A plethora of charter companies, all keenly competitive and eager to please, means that whether you’re an old salt or just learning the ropes, they’ll be able to find something to fit the bill.
While some specialise in watersports like kitesurfing or scuba diving and provide everything from equipment to training, others offer bareboat experiences with just the basics. For those truly looking to relax, fully crewed and catered options are almost always available.
While the Caribbean islands might look similar on a map, each has something unique to offer. From the powdery white beaches of Grenada to the busy duty-free shopping streets of Sint Maarten, read on to explore some of the region’s best sailing spots.
BEST FOR BEACHES: GRENADA
The tri-island nation of Grenada, Carriacou and Petite Martinique is a beach lover’s dream.
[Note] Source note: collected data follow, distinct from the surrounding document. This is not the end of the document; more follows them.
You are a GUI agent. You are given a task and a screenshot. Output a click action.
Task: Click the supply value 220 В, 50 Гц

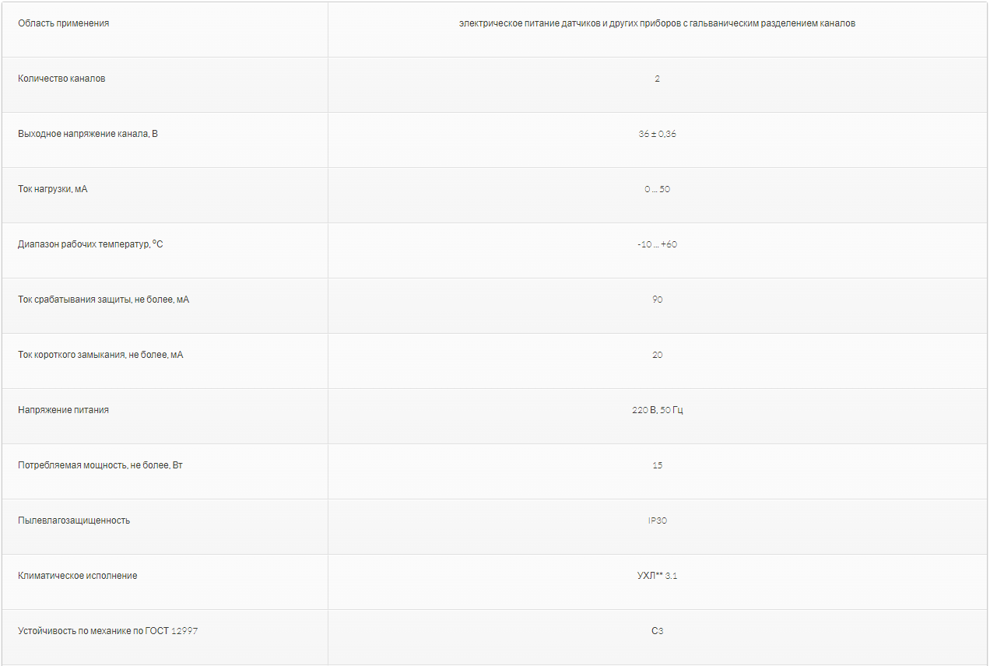pos(657,410)
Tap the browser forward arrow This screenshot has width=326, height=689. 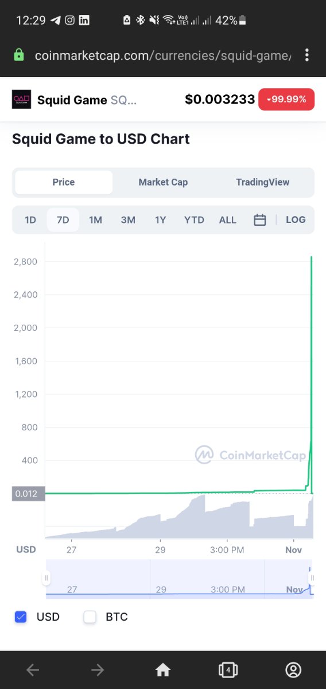click(98, 670)
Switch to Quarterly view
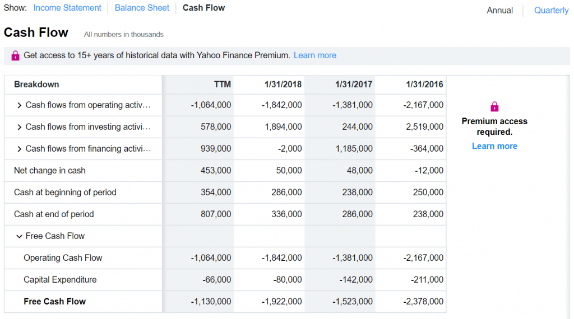This screenshot has width=574, height=319. [x=550, y=11]
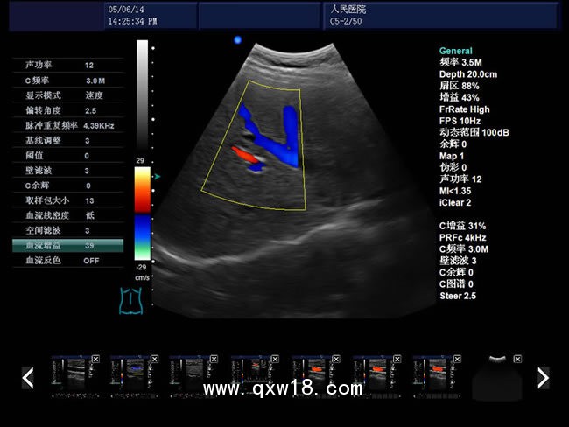
Task: Close the last thumbnail showing the probe
Action: [x=518, y=360]
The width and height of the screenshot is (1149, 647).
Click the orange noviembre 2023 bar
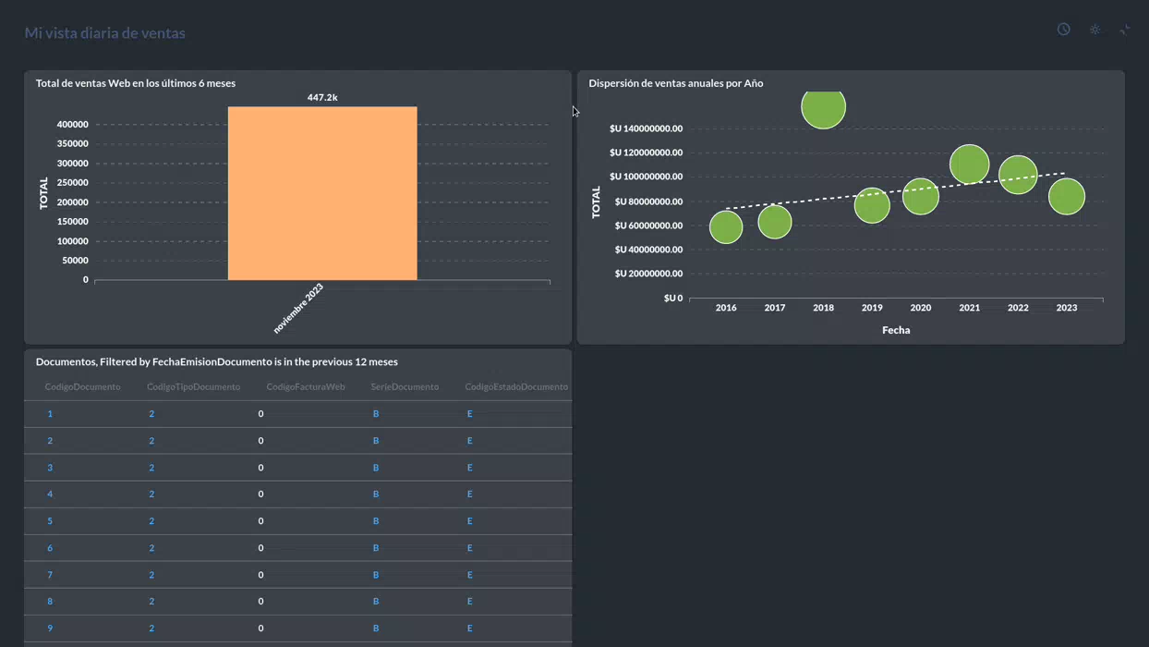click(322, 193)
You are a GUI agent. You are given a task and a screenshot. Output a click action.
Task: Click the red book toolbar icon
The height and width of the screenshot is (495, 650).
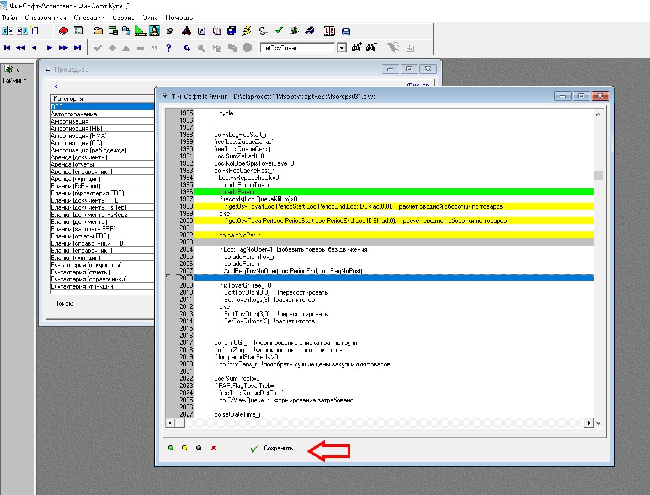[x=63, y=31]
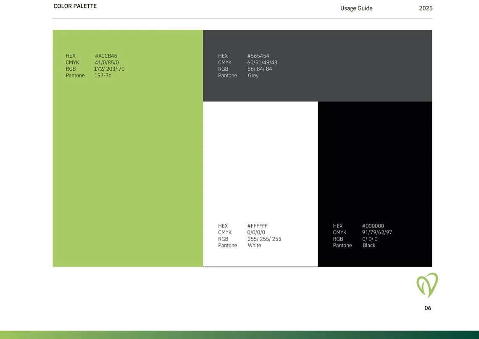
Task: Click the Pantone Grey label
Action: point(253,76)
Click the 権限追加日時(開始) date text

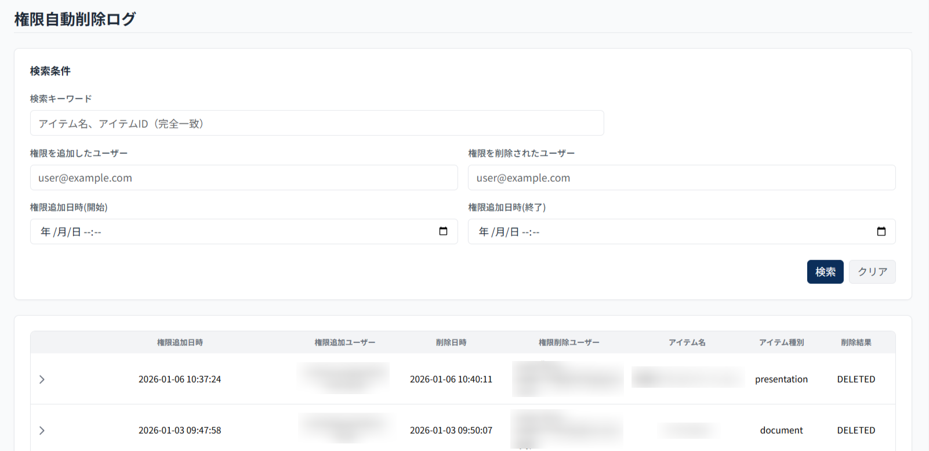71,232
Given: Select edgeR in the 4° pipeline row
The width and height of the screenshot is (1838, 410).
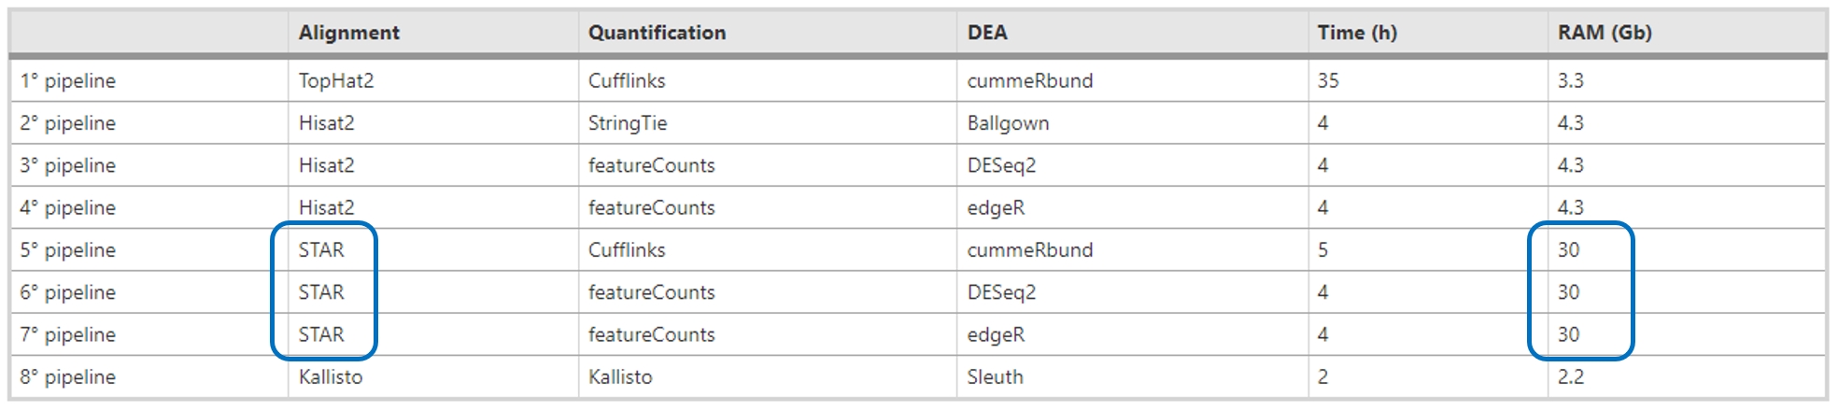Looking at the screenshot, I should (x=996, y=208).
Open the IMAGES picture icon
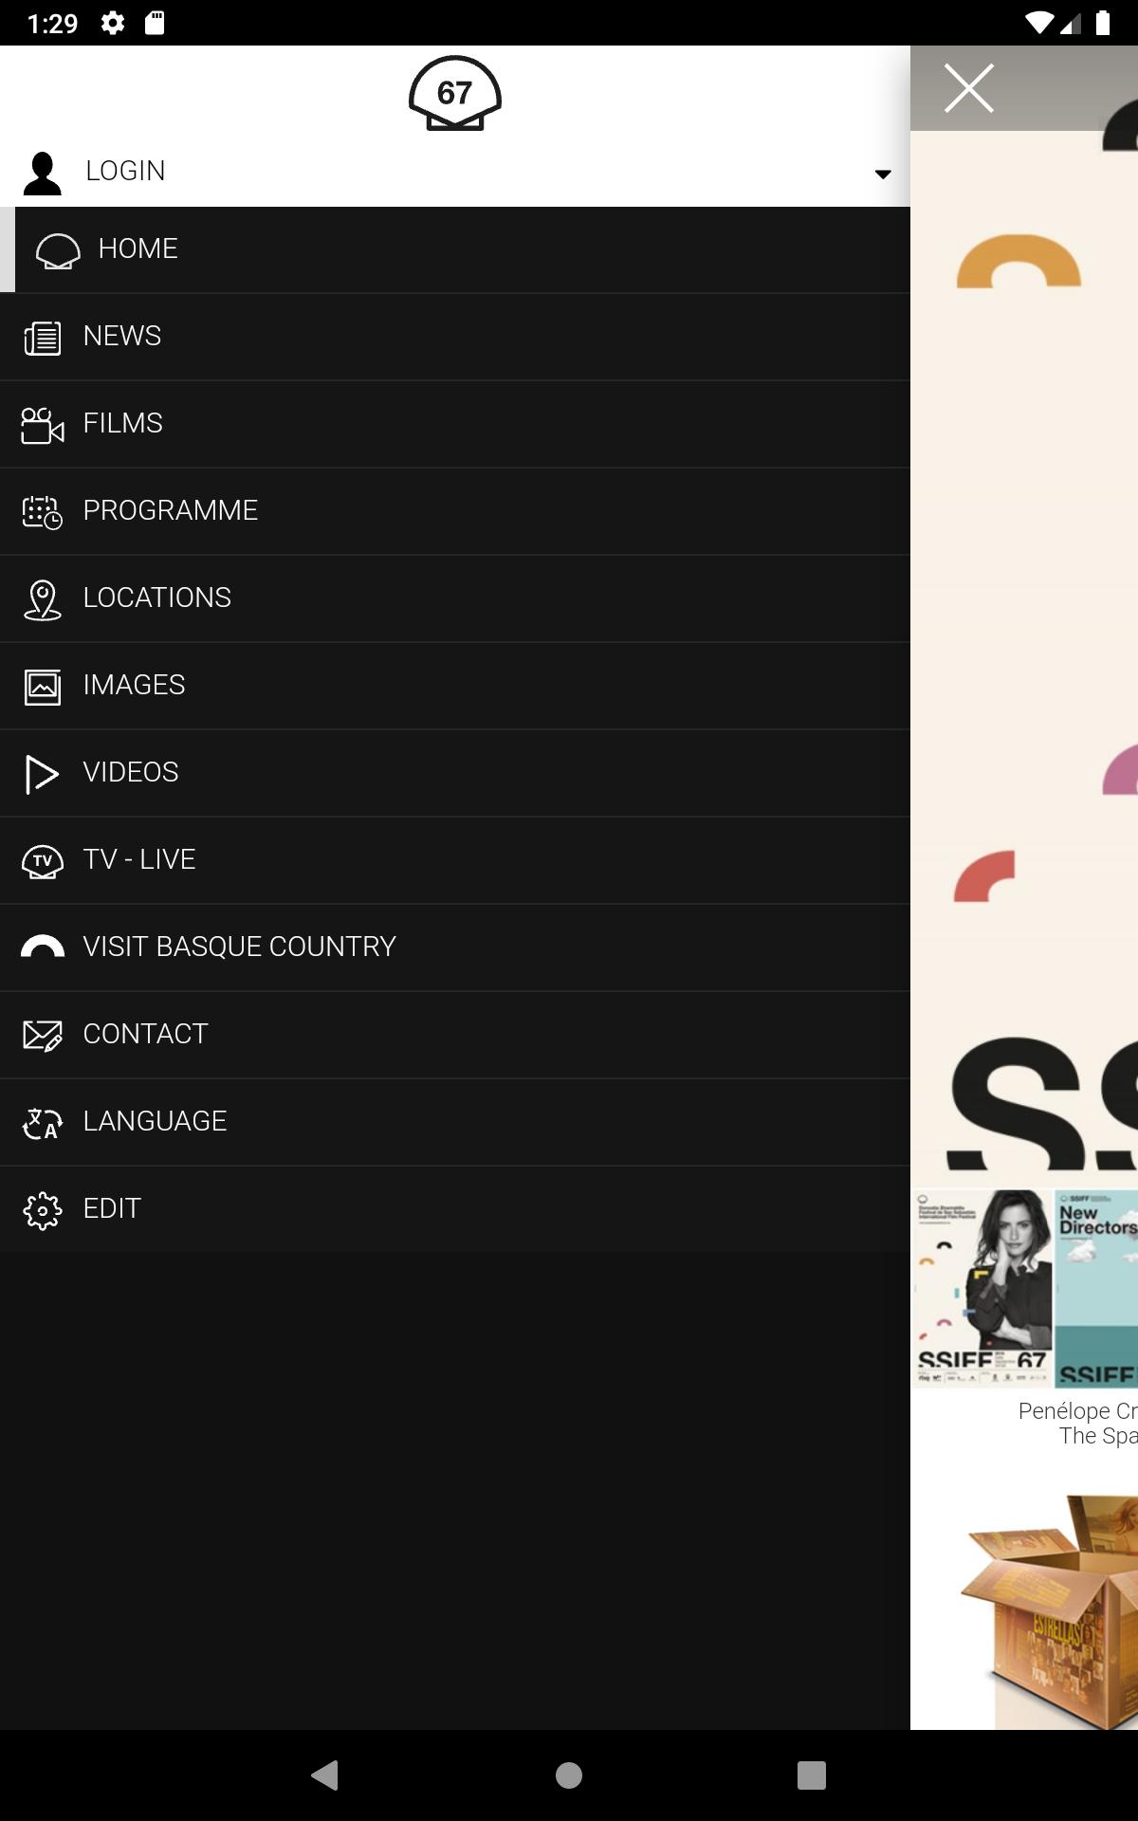The image size is (1138, 1821). (x=42, y=687)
Carriacou in particular has secluded white-sand beaches that are simply unmatched in number and beauty. In fact, Paradise Beach on the island’s west coast was recently voted #1 in USA Today’s 10 best beaches in the Caribbean.
On the main island of Grenada, an international airport and thriving yachting industry make getting there and setting sail easy. A lush and mountainous interior, quaint downtown harbour and great wreck and reef scuba diving sites tempt sailors from across the globe.
The sister islands of Carriacou and Petite Martinique are just a day’s sail away and are geographically part of the Grenadine Islands. They are flatter and drier than Grenada, where shallow bays of clear azure water sit quietly around almost every corner.
An added bonus of sailing in Grenada, Carriacou and Petite Martinique is that they’re south of the hurricane belt, making it the best choice for sailing during the shoulder seasons.
Chart the course…
True Blue or Prickly Bay to Grand Anse
Grenada’s largest anchorages are on the southeast coast, so you’ll likely start by sailing south around Point Saline to the island’s most picturesque beach area-Grand Anse. The capital of St George’s is also a short dinghy ride away, and the best place to get supplies.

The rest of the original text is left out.